# WRITTEN PROBLEM
Put everything from the line containing "Identify the location" down to the line containing "(735, 1708)." into a numbered list, omitting blank lines and leaving the pictures out of your answer.

# MATERIAL
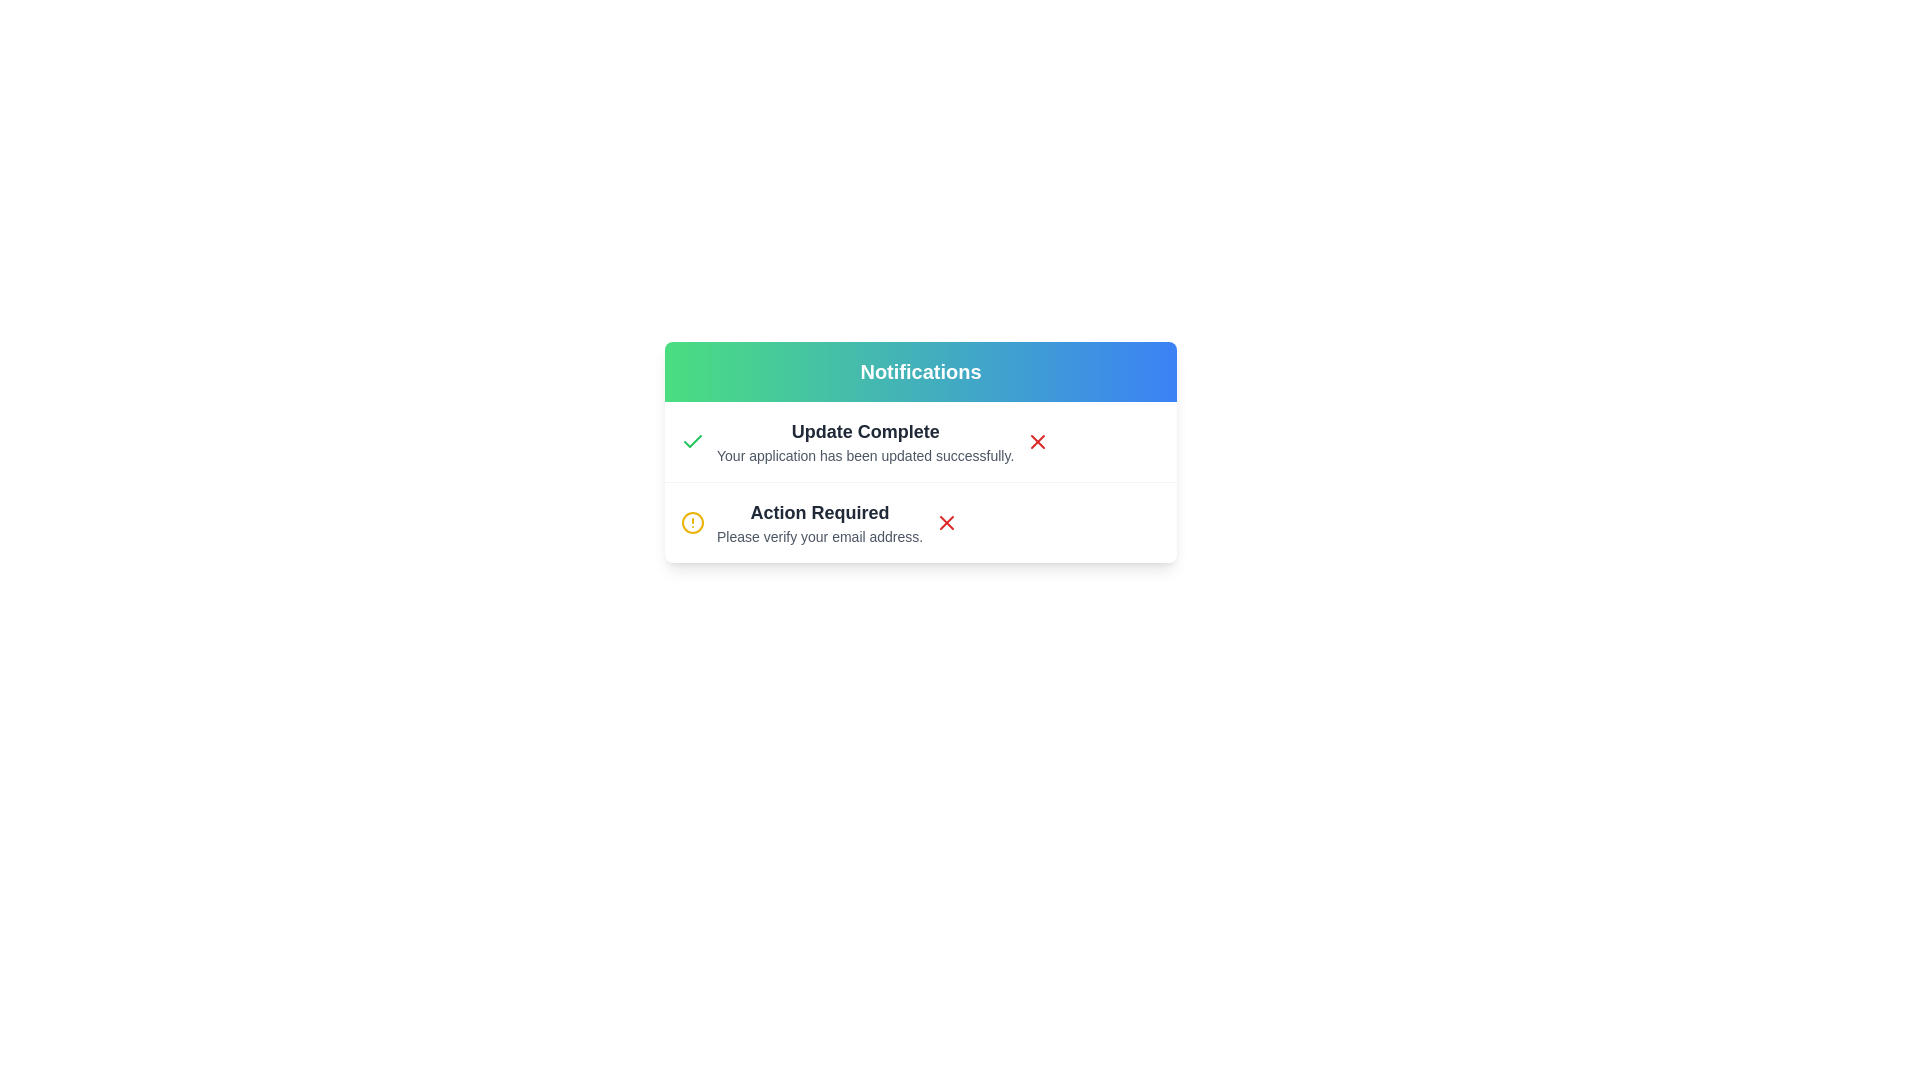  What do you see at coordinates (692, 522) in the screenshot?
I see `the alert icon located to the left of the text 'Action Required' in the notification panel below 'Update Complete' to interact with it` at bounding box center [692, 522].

--

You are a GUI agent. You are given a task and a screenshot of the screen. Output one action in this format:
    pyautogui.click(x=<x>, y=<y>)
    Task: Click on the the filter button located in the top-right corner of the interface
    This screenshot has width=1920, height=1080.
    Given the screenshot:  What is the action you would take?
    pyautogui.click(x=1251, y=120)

==

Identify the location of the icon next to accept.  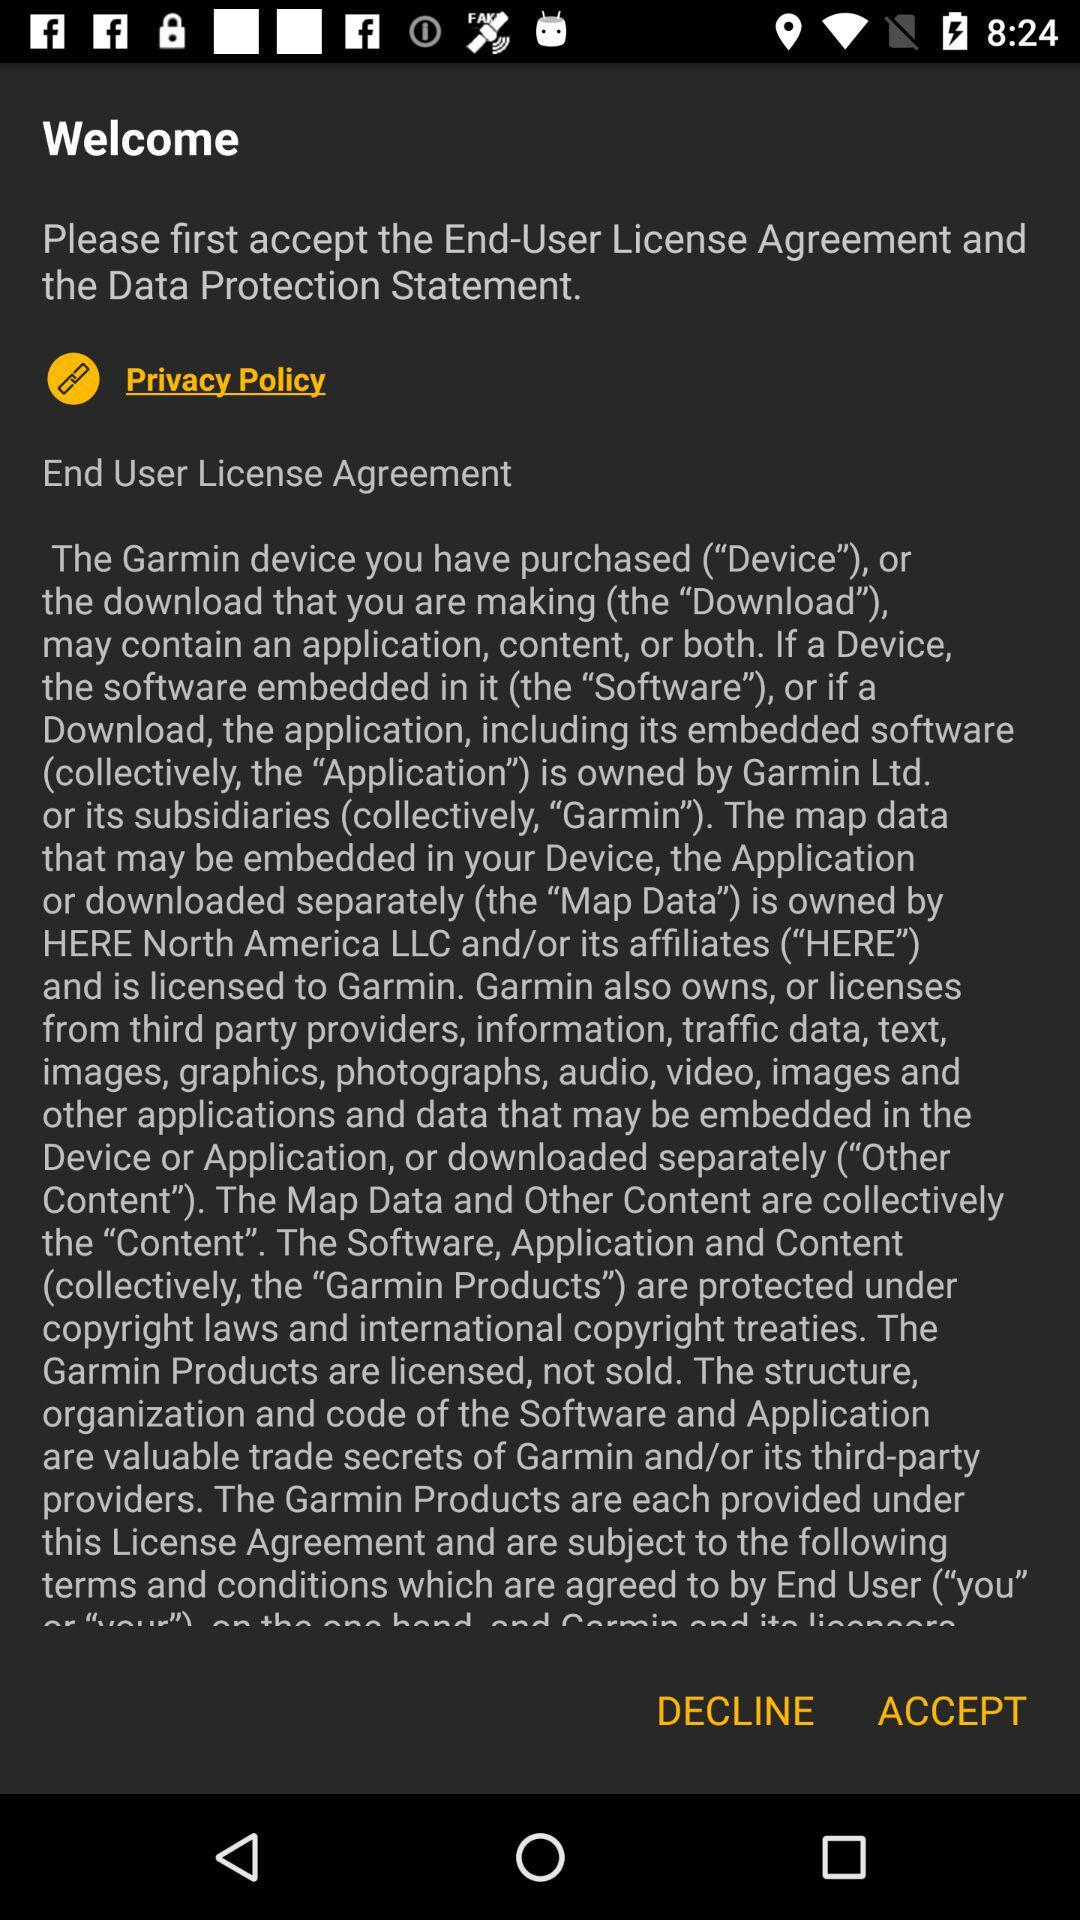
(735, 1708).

# FULL SOLUTION
1. Identify the location of the icon next to accept.  
2. (735, 1708).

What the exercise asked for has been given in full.